Créneaux de bonne conduite
Il est de notoriété publique que les automobilistes russes ne savent pas effectuer de créneaux pour garer leur voiture le long d’un trottoir. Un créneau, comme chacun sait, s’effectue en «marche arrière » pour la bonne raison que l’élément directionnel du véhicule est le «train avant ». C’est pourquoi on ne peut jamais effectuer correctement un créneau en «marche avant » - à l’exception faite des très rares, mais vraiment très rares, véhicules, dont l’élément directionnel est le «train arrière».  Les conducteurs russes ne sont pas responsables car, dans les auto-écoles, ont ne leur apprend pas cette technique de stationnement. C’est pourquoi, en Russie, les conducteurs, allergiques aux créneaux, stationnent leurs véhicules «en épi», c’est à dire perpendiculairement au trottoir. Cela aboutit évidemment à réduire le nombre de voies de circulation et, de ce fait, à générer de nombreux bouchons dans les quartiers très fréquentés. A tel point que des lignes de transport en commun ont été détournées ou supprimées à cause de ces voitures mal stationnées.

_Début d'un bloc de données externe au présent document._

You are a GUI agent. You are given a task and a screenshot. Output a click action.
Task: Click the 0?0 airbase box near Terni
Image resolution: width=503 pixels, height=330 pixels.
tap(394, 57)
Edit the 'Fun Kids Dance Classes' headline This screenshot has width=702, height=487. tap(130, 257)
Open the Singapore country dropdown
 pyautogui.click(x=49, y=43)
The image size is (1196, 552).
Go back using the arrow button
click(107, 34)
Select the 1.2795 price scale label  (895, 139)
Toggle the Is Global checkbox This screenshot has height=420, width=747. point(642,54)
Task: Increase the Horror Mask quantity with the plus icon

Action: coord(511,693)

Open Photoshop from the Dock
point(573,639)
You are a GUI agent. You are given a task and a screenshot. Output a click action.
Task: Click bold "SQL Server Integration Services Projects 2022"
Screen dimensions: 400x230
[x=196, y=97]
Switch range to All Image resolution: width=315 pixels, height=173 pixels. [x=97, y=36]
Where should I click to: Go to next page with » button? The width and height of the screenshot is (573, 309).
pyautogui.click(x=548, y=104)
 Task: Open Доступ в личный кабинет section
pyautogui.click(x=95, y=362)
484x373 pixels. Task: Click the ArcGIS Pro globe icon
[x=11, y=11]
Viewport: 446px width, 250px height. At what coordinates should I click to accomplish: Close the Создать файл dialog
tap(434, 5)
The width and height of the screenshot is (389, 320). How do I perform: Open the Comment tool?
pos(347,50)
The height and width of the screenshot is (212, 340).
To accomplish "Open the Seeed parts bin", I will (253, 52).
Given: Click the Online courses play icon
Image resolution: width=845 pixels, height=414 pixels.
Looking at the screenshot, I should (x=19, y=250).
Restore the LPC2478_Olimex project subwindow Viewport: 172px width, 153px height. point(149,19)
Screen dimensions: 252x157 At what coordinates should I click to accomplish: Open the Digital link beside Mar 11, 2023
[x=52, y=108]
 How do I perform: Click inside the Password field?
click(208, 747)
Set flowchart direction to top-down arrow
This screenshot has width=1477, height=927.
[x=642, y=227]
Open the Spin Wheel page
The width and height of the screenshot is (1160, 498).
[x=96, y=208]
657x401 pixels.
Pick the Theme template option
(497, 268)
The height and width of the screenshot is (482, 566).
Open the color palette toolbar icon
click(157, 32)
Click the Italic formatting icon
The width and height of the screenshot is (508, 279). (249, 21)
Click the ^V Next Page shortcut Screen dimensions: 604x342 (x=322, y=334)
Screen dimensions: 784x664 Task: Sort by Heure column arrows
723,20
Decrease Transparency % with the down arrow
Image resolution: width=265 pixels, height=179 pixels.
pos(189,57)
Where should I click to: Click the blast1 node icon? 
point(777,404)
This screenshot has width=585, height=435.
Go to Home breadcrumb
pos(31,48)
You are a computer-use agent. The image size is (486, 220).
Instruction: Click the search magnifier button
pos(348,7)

Une autre histoire de créneaux

J’espère que vous voyez dans quelle direction je tente de manoeuvrer votre attention. Quelle explication donner à cette « inadaptation créneaulienne » ? Je vais vous livrer ci-après les conclusions de ma courte observation et néanmoins profonde réflexion. Comme vous savez certainement, la partie orientale de la Russie est composée de plates steppes (d’où l’expression russe «le plat pays qui est le mien»). Au Moyen âge, pour surveiller l’intrusion d’éventuels envahisseurs venus de l’Est, il suffisait aux guerriers guetteurs russes de se hisser haut sur les étriers de leurs destriers. En cas de danger, lorsque les Mongols, par exemple, apparaissaient à l’horizon, afin de protéger les populations, on regroupait celles-ci dans des fortifications constituées de simples palissades en bois appelées krem’ (d’où l’origine du mot Kremlin). Leur inefficacité était grande comme le démontra le bien connu dénommé Gengis-Khan.

Même en Normandie

En France, en Normandie particulièrement, pays parsemé de nombreux vallons, les guerriers chargés de la surveillance du territoire, hissés raide droit sur les étriers de leurs destriers, étaient souvent dépassés par la hauteur des douces collines du Pays d’Auge ou de la Suisse Normande. C’est pour cette raison que l’on construisit chez nous, de hauts donjons d’observation. Au faît de ces donjons, on imagina un truc génial, copié mais jamais égalé : le créneau ! Vous pouvez aller vérifier mes dires, à Argentan, à Falaise ou à Caen…Faut dire qu’en Normandie, on avait beaucoup de chance, non seulement nous avions les bois de chêne, la paille et l’argile pour fabriquer le torchis, mais nous avions également le silex, le granit et surtout notre célèbre pierre calcaire blanche dite «pierre de Caen». (*)C’est pourquoi, grâce aux bosses et creux qui forment le relief du territoire, le créneau fait partie de la culture de l’automobiliste français. Si nos régions avaient été plates comme les steppes de Russie, il en eut été autrement. Automobilistes, pensez à cela avec humilité chaque fois que vous effectuez un créneau «en marche arrière» le long d’un trottoir.  Saint-Pétersbourg le 23 septembre 2005

(*) C’est avec cette «pierre de Caen » que les Normands ont construit la célèbre « Tour de Londres » et de nombreux autres édifices en Grande Bretagne.